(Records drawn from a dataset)
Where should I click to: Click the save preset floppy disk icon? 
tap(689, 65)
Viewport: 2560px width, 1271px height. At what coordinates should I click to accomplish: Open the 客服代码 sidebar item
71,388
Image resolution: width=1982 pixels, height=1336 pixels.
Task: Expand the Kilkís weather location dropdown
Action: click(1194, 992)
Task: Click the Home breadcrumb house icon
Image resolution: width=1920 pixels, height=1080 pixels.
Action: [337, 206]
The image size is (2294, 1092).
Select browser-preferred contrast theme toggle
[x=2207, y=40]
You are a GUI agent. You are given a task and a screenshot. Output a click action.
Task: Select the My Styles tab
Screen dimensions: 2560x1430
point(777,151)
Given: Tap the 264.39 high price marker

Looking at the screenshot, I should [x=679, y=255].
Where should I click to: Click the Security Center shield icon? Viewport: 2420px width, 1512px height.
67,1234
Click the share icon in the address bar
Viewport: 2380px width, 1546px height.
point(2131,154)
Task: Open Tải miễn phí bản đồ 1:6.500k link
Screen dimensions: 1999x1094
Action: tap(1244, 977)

**Your objective**
Nothing but the exact lines of the data above, from the line containing "Click the share icon in the address bar" through the last, should appear in the answer.

**Exercise result**
Click the share icon in the address bar
Viewport: 2380px width, 1546px height.
point(2131,154)
Task: Open Tải miễn phí bản đồ 1:6.500k link
Screen dimensions: 1999x1094
Action: tap(1244, 977)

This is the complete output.